1) CAD. In the absence of well-defined resting regional wall motion abnormalities that can be assigned to coronary perfusion territories, an ischemic disease cannot be ruled out. However, stress echo has a high positive predictive value for CAD, but the negative predictive value is quite limited; hence, the method requires substantial expertise. Nowadays, not only flow-limiting coronary stenoses but also about non-flow limiting plaques and the presence of small-vessel disease should be considered. CT can not only exclude flow-limiting coronary lesions, but additionally provide quantitative information on coronary atherosclerotic plaque burden, which has implications for further CAD prevention (e.g., statin use). Furthermore, PET provides the best quantitative regional myocardial perfusion and perfusion reserve data reflecting myocardial small-vessel and capillary vascular beds.

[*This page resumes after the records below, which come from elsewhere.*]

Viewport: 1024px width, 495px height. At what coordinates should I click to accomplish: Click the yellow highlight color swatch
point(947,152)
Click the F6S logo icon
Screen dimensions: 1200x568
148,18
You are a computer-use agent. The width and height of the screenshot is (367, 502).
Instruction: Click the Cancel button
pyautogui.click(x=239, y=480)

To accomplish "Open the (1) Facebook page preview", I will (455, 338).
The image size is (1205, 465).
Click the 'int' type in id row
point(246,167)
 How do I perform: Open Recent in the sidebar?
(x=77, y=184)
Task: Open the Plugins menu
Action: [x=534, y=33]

2) Heart failure with reduced ejection fraction (HFrEF). Even after ruling out CAD, a spectrum of etiologies still exists, some of them treatable, which cannot be differentiated by echocardiography. This ranges from myocarditis to familial dilated cardiomyopathies, sarcoidosis, hemochromatosis, and others. In this context, CMR allows to:

Identify typical patterns of localized replacement fibrosis by late gadolinium enhancement such as “midwall enhancement,” with established diagnostic and prognostic implications

Identify myocardial edema, such as in myocarditis, by conventional techniques including fat-suppression sequences (e.g., T2wSTIR) or by T1 and T2 mapping;

Identify pathologic myocardial storage of substances, e.g., iron in hemosiderosis, which may mimic dilated cardiomyopathy.

3) Heart failure with preserved ejection fraction (HFpEF). This condition is typically caused by hypertension and involves LV concentric remodeling or concentric hypertrophy, although other remodeling patterns exist in hypertension (12). However, other diseases may also cause thickened LV walls, most prominently hypertrophic cardiomyopathy and cardiac amyloidosis. Amyloidosis may not be associated with pronounced wall thickening in its early stages. In a study where all HFpEF patients with a septal thickness >14 mm were systematically subjected to a 99Tc diphosphonate scan, 13% of them were diagnosed with cardiac amyloidosis, which had not been suspected clinically before (13). Cardiac amyloidosis can also be detected with high accuracy by PET (all forms of amyloidosis) and SPECT (mainly transthyretin amyloidosis) and can also be diagnosed (although less specifically) by CMR through LGE and increased T1 as well as ECV values. Lastly, CMR or CT provides more reproducible and robust data on LV and RV volumes and ejection fraction than echocardiography and can thus help in early cancer therapy-induced cardiotoxicity of the anthracycline type or in phenotypic borderline cases of arrhythmogenic cardiomyopathy.

Thus, contemporary imaging modalities offer striking diagnostic capabilities, which approach a “virtual myocardial histology.” They can detect amyloidosis, Anderson-Fabry, sarcoidosis, and hemochromatosis, diseases proven with treatment options. Even in diseases without clear treatment options, such as myocarditis or cardiomyopathies, decisions regarding follow-up or screening of relatives may be better informed by specialized imaging. Having a diagnosis is also a value in itself, for the patient and her/his family, and additionally may spare the patient and the healthcare system insignificant further diagnostic efforts. However, do we need to perform CMR, SPECT, or PET in each patient with heart failure and increased LV wall thickness? Probably not, if there is a good causal explanation (e.g., hypertension) and the course and clinical picture do not suggest another etiology, or if the benefit from treatment is unlikely, such as in the very old and multimorbid.

Recognizing that terms like “dilated cardiomyopathy” or “concentric hypertrophy” are relatively crude and may mask more specific, potentially treatable underlying diseases will change the practice of care for patients with heart failure (14). Therefore, we should be familiar with the possibilities afforded by the new modalities, even if they are costly and not always available. They are not infallible and do not invalidate echocardiography, which remains the most important imaging tool; however, they can be used as additional methods to help our patients.